## begin Source extract
They say bad luck comes in threes – and so after the recent doping rulings of Lance Armstrong and Alberto Contador came another much-belated decision involving Jan Ullrich.
If anyone’s case highlighted the complexities of the doping dilemma that has hamstrung cycling in past years, it is that of Ullrich.
Second-place in his debut Tour de France in 1996, Ullrich blitzed the 1997 Tour to become Germany’s first ever winner of the Grande Boucle and, at 23, the fourth youngest champion in half a century.
Already a year earlier there had been talks of an approaching Ullrich era, with outgoing five-time champion Miguel Indurain predicting a decade of dominance from the freckled youngster.
Instead, what followed was the celebrated era of Lance Armstrong, during which Ullrich picked up more second-places in the Tour than Andy Schleck and Cadel Evans combined.
## end Source extract
Written tasks:
**a.** From the Jan Ullrich passage, reproduce the text between "Already a year" and "the freckled youngster.", inclusive.
**b.** In the Jan Ullrich passage, who predicted that Ullrich would dominate for a decade?
## begin Recorded information
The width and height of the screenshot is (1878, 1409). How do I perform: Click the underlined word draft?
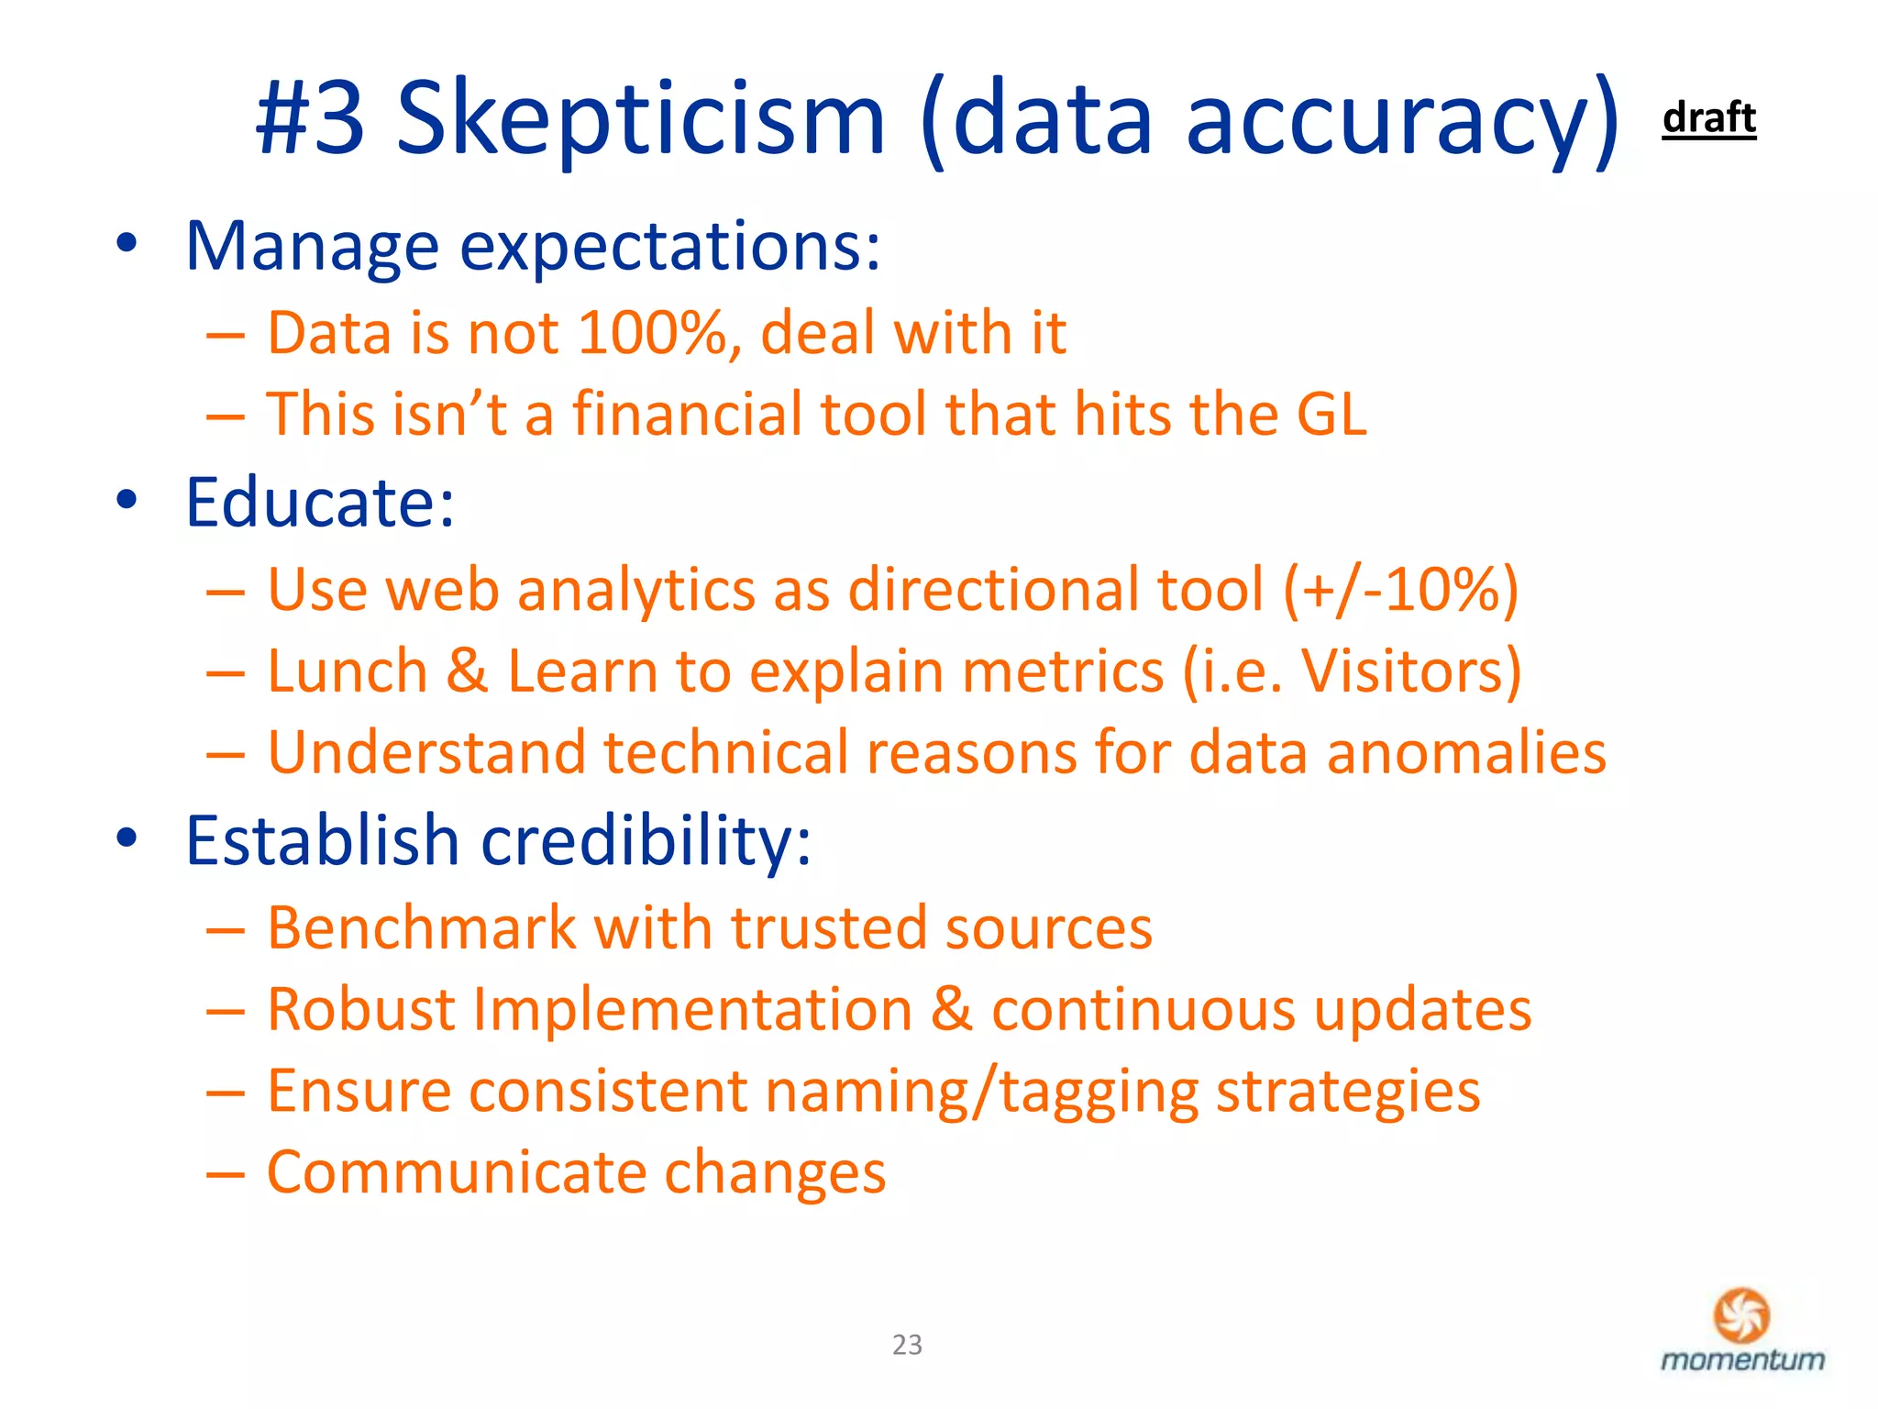(1708, 118)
## end Recorded information
Answers for the tasks:
**a.**
Already a year earlier there had been talks of an approaching Ullrich era, with outgoing five-time champion Miguel Indurain predicting a decade of dominance from the freckled youngster.

**b.** Miguel Indurain, the outgoing five-time champion.